Working with large or temporary or private datasets with blogdown

I am relatively familiar with R, but I only recently started use R Markdown, so this might be a really obvious inquiry. I would like to start keeping a public notebook of different R tasks I perform. The blogdown package looks like a really great solution for that. However, I am not sure how well it will age. What I mean specifically is I am concerned about having to re-knit all the posts. It sounds like blogdown will re-knit all the posts every time. If you are working with large datasets, that may take a while. If you are downloading data, it may not even be available in the future. You can cache R markdown chunks, but that would make the directory very large. Also, the cache wouldn't be in the repo, so that would need to be backed up separately. Additionally, if I deploy on Netlify (official recommendation), I have no idea how the compiling issue would work with that. I doubt I am the first person to think about this.
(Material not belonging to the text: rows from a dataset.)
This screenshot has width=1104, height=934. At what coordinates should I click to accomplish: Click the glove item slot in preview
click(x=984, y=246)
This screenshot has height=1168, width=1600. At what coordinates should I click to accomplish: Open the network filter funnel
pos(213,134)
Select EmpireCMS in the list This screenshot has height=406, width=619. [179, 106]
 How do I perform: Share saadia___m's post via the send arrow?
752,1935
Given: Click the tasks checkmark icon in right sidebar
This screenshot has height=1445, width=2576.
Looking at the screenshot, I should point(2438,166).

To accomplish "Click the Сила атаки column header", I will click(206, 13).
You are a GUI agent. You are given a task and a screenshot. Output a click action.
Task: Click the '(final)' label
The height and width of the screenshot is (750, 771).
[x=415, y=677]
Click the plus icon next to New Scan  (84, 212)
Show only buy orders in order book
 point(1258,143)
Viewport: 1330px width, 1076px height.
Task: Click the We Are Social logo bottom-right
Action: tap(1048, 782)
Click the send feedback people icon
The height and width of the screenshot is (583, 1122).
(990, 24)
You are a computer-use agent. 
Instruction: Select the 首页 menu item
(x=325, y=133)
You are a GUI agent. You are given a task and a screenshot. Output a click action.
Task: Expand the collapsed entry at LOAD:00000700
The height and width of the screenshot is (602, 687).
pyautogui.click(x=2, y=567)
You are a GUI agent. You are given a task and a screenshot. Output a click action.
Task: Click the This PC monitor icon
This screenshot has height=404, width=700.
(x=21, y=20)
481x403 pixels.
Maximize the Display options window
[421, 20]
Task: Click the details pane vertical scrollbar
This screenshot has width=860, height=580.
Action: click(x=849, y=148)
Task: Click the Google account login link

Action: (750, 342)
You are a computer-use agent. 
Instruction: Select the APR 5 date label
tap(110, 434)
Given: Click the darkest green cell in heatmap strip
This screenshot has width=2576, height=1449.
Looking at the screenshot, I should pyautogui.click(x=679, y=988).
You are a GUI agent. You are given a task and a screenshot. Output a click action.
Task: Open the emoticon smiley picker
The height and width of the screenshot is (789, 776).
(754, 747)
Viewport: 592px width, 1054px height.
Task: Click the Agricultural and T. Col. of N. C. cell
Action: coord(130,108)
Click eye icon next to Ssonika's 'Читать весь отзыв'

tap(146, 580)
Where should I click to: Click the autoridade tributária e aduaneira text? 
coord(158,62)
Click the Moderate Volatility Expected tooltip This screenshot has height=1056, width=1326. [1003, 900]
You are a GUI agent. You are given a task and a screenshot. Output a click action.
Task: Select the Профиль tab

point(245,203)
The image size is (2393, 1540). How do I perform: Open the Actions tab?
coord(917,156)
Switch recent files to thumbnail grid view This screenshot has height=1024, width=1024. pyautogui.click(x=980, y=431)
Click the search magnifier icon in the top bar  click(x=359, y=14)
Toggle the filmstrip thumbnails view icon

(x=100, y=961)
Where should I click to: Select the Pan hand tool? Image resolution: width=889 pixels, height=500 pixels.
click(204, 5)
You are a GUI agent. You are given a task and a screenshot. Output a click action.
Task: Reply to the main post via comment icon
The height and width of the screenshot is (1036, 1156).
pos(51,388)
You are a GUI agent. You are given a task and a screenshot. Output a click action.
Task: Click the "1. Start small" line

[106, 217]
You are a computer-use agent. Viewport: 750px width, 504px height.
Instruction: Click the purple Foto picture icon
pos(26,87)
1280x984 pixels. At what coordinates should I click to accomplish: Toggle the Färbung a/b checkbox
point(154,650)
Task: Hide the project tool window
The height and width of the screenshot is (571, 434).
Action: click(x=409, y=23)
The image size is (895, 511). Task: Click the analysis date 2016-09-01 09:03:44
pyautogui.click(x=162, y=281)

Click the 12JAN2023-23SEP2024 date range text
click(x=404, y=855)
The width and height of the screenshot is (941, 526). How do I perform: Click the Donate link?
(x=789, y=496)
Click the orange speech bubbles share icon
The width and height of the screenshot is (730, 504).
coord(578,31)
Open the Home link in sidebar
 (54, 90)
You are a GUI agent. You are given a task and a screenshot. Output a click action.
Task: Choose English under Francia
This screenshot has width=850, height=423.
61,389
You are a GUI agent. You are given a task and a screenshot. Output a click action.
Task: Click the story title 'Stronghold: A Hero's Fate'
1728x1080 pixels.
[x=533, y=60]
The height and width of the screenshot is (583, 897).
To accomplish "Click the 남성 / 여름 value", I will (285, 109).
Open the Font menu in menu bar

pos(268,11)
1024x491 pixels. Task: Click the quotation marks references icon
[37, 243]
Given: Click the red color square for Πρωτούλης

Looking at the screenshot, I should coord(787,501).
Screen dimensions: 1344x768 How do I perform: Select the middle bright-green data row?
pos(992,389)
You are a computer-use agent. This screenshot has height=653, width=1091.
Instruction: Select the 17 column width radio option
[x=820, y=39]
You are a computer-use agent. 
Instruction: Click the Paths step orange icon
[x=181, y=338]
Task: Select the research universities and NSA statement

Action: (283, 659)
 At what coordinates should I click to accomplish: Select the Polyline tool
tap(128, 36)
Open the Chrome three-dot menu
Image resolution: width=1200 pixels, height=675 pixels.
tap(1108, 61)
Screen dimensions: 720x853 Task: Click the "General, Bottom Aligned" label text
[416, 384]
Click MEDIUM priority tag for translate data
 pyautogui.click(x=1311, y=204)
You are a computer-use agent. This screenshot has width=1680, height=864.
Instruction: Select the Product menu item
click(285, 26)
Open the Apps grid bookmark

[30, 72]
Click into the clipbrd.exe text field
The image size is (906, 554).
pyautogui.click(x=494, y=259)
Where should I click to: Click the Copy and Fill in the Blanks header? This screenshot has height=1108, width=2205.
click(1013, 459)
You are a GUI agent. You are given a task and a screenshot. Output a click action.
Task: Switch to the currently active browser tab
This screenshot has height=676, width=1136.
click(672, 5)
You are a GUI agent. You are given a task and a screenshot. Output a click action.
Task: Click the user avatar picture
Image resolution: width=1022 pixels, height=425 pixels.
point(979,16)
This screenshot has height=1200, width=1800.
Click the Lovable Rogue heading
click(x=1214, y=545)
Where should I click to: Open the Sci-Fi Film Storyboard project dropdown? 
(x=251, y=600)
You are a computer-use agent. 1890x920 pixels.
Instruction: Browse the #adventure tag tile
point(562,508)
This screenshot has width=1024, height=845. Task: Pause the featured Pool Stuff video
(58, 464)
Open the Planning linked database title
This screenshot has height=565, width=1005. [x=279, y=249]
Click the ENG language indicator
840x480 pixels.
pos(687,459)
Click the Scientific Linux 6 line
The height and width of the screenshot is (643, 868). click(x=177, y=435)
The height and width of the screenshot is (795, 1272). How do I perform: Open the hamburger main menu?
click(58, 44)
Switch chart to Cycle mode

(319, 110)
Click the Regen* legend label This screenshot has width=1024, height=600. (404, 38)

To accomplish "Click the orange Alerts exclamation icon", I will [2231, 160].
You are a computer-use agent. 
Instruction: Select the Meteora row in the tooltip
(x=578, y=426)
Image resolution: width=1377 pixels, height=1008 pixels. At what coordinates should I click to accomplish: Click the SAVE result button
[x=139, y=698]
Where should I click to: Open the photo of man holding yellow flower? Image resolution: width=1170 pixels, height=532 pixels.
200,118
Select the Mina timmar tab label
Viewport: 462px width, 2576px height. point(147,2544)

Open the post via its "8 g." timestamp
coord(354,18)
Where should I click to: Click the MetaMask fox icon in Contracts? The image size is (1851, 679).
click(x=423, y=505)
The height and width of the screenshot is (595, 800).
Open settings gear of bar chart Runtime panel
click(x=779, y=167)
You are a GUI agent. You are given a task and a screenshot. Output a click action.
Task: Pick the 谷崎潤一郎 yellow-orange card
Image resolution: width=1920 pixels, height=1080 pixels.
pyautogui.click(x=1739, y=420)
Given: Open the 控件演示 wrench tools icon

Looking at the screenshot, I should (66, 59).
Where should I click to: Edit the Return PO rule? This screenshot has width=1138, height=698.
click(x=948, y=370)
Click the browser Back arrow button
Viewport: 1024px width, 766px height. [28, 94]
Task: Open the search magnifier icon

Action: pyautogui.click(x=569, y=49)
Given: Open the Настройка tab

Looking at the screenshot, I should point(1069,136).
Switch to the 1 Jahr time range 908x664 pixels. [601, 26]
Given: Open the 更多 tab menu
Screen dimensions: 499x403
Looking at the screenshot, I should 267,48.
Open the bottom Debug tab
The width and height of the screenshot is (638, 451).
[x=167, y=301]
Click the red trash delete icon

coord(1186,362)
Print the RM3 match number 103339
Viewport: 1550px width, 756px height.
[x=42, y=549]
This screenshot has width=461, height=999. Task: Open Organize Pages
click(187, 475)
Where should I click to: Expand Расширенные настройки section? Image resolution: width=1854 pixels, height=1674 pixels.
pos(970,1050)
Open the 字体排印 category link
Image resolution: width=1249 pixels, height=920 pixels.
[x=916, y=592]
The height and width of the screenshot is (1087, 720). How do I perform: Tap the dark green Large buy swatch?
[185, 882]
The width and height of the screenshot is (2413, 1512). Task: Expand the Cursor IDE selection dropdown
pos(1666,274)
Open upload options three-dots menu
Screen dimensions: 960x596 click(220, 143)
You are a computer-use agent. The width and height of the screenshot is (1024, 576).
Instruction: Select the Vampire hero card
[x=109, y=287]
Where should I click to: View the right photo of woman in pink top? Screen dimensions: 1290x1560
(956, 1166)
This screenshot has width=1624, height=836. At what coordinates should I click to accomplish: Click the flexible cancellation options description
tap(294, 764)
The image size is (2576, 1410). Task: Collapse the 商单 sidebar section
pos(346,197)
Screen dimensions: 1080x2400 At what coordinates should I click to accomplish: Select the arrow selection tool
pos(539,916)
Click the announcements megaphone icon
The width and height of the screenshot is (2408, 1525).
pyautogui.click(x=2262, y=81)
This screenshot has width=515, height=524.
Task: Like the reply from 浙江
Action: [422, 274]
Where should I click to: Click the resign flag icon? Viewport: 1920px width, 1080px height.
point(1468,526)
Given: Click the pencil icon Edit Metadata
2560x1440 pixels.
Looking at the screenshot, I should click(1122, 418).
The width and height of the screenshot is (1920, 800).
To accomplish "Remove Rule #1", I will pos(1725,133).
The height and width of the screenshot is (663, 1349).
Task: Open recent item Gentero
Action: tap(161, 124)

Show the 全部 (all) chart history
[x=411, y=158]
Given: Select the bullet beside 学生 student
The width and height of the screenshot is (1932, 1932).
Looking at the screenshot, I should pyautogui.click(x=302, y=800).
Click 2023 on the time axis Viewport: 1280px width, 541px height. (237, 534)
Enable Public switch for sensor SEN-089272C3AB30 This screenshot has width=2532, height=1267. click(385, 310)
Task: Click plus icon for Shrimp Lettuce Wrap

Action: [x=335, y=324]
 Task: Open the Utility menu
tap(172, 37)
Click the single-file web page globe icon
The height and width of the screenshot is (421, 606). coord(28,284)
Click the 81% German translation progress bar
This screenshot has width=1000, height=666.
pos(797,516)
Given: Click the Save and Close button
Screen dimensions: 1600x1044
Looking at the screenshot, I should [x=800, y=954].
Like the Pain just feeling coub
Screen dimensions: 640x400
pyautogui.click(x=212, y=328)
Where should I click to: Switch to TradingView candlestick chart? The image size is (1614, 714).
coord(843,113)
What is the optimal solution/workflow? Is there one?

1 Like

Hi Igor,

Not everything is re-rendered every time you add a post. Only a new or modified post will be rendered if you run blogdown::serve_site. See Yihui's response here

You can also customize your caching by post, or chunk, as described here (n.b. this is a link to the Different building methods section, the metadata just doesn't show up that way):

I'm not sure that these solutions necessarily fit your needs, but I'd recommend checking out the thread below, especially @andrewheiss' response.

5 Likes

Hi Igor, I'm also working with big data files and I was curious whether you had success with your blogdown site. I'm running into long loading and Rstudio issues (unable to connect to R session).